"""
.. _external_resources:

Linking to External Resources (HERD)
====================================

The :py:class:`~pynwb.resources.HERD` (HDMF External Resources Data Structure) class lets you map
terms used in your data to entities defined in external, web-accessible resources such as
ontologies. For example, you may store a species name ``"Mus musculus"`` on a
:py:class:`~pynwb.file.Subject` and want to link it to the corresponding NCBI Taxonomy term so that
the value is standardized and easy to query.

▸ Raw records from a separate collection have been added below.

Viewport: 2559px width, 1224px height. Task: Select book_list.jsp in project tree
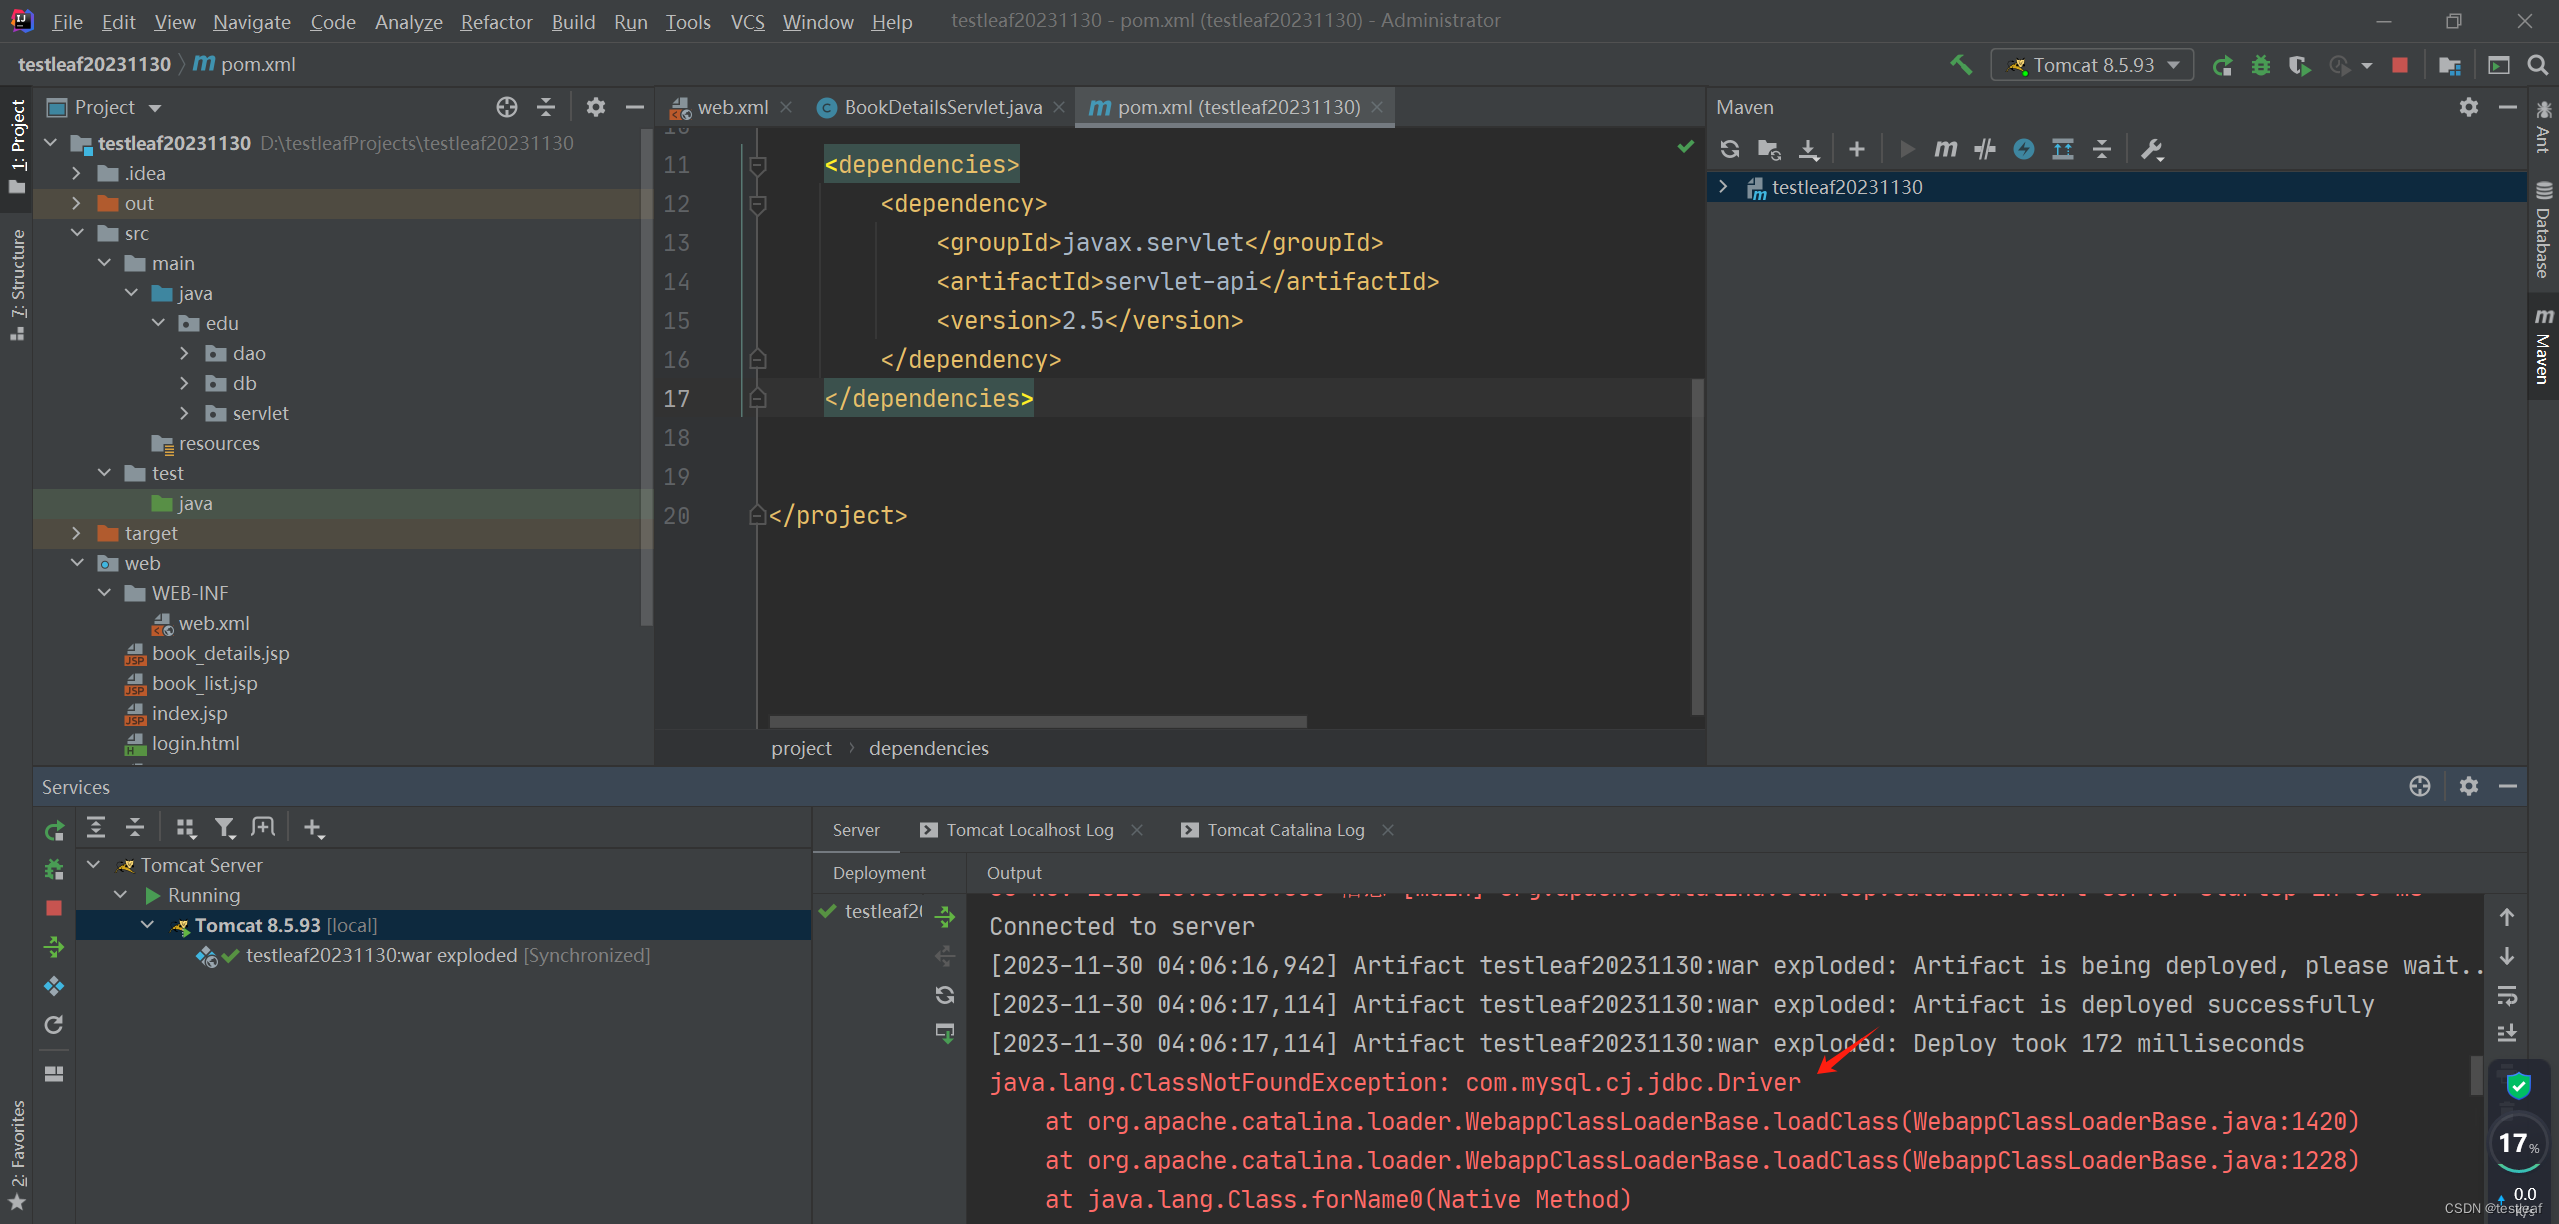204,683
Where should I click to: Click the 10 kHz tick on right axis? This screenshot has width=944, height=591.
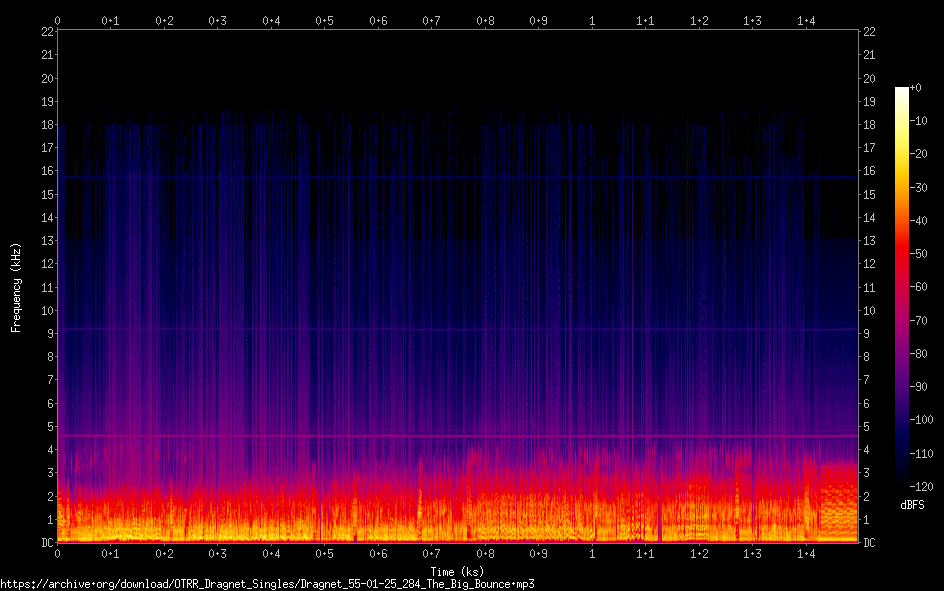pos(870,310)
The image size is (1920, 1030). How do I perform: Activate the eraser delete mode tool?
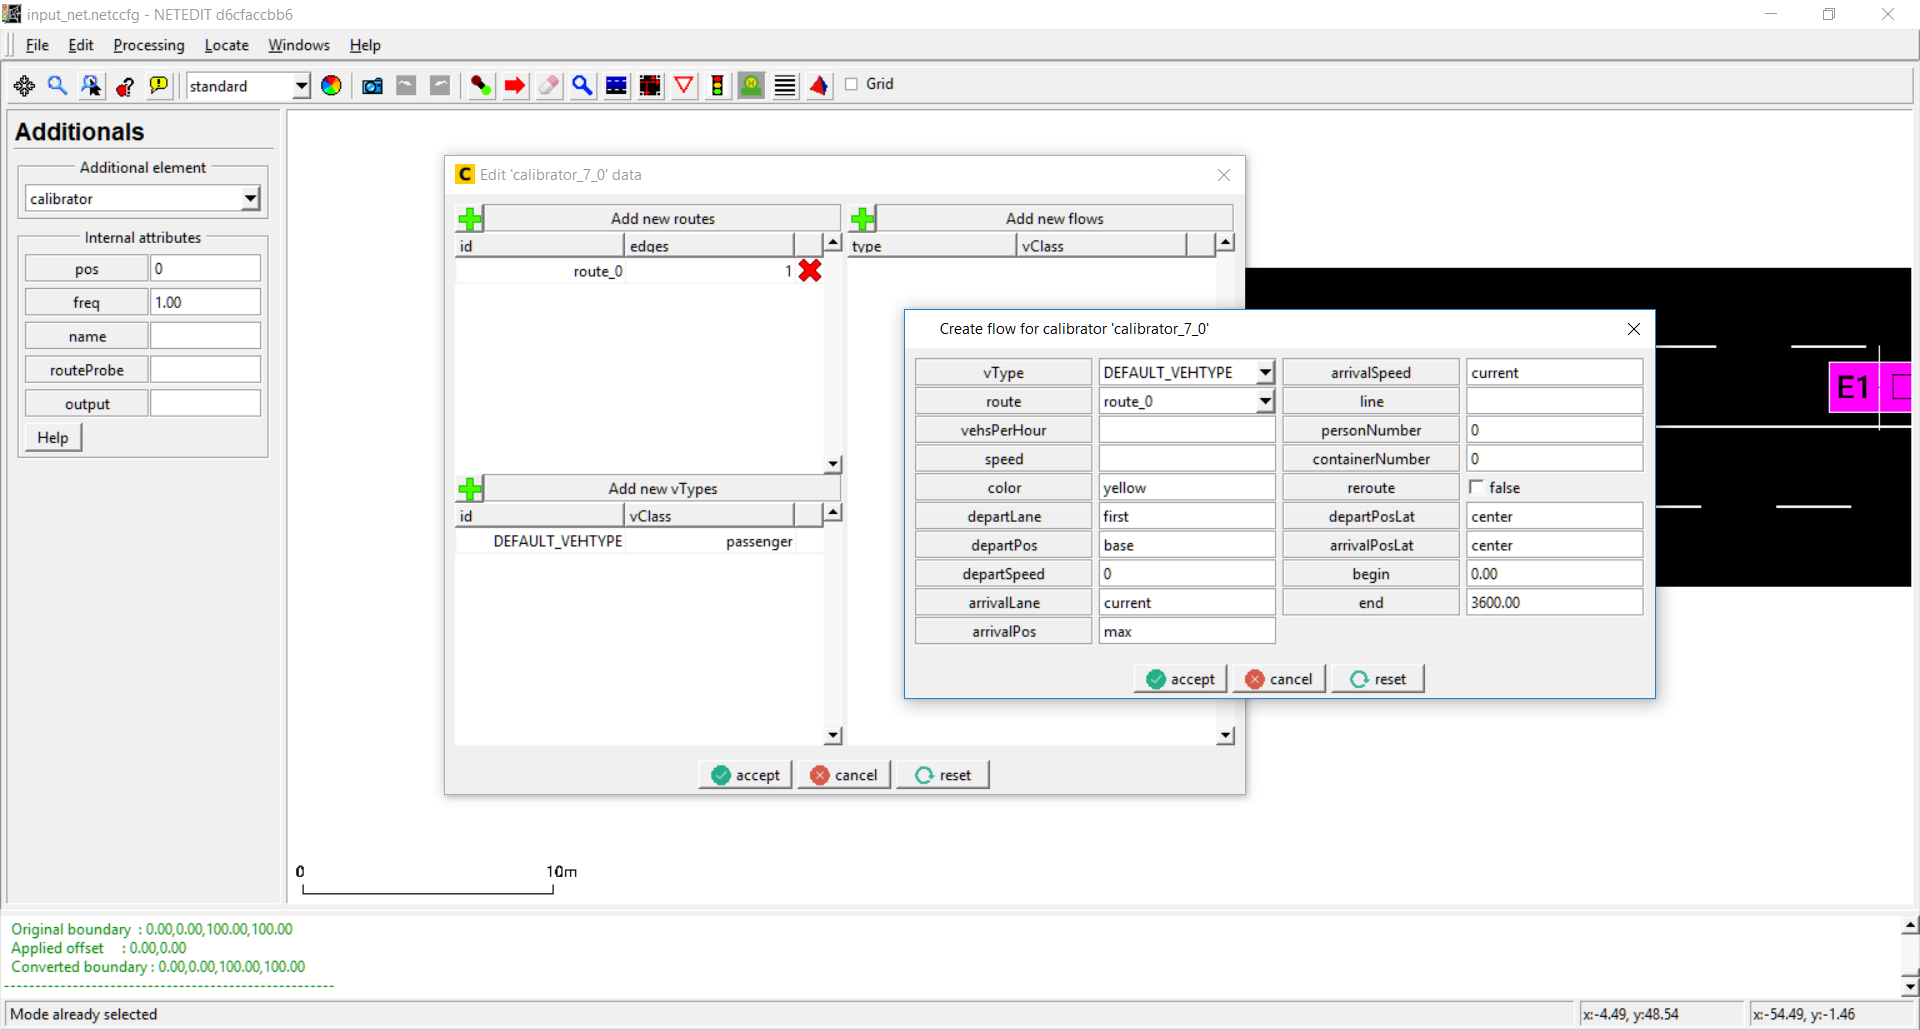coord(548,86)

From a user's perspective, a HERD can be treated as a single table that associates a ``key`` (a term
used on an ``object``, i.e. a dataset or attribute in the file) with an ``entity`` (a term in an
external resource, identified by an ``entity_id`` and an ``entity_uri``). Internally, HERD stores
this in six interlinked tables (``keys``, ``files``, ``entities``, ``entity_keys``, ``objects``, and
``object_keys``) and provides convenience methods so you rarely need to interact with those tables
directly.

This tutorial shows how to create a HERD, annotate objects in an NWB file, store the HERD in the
file, and inspect the annotations after reading the file back. For the full HERD API (including
``add_ref_termset`` for validating terms against a :py:class:`~hdmf.term_set.TermSet`, ``get_key``,
and compound-data references), see the
`HDMF HERD tutorial <https://hdmf.readthedocs.io/en/stable/tutorials/plot_external_resources.html>`_.
"""

# sphinx_gallery_thumbnail_path = 'figures/gallery_thumbnails_external_resources.png'
from datetime import datetime
from uuid import uuid4

from dateutil.tz import tzlocal

from pynwb import NWBHDF5IO, NWBFile
from pynwb.file import Subject

###############################################################################
# Create an NWB file
# ------------------
# Start with an :py:class:`~pynwb.file.NWBFile` that has a :py:class:`~pynwb.file.Subject`. The
# subject's species is the value we will annotate with an external resource.

nwbfile = NWBFile(
    session_description="a demonstration of external resources",
    identifier=str(uuid4()),
    session_start_time=datetime(2018, 4, 25, 2, 30, 3, tzinfo=tzlocal()),
    subject=Subject(subject_id="001", species="Mus musculus"),
)

###############################################################################
# Get the file's HERD
# -------------------
# Use :py:meth:`~pynwb.file.NWBFile.get_external_resources` to get the file's
# :py:class:`~pynwb.resources.HERD`. A file has at most one HERD, so this returns the existing HERD if
# the file already has one (for example, when the file was read from disk) and creates and attaches a
# new empty HERD otherwise. The :py:attr:`~pynwb.file.NWBFile.external_resources` attribute returns
# the HERD without creating one, returning ``None`` when the file has no external resources.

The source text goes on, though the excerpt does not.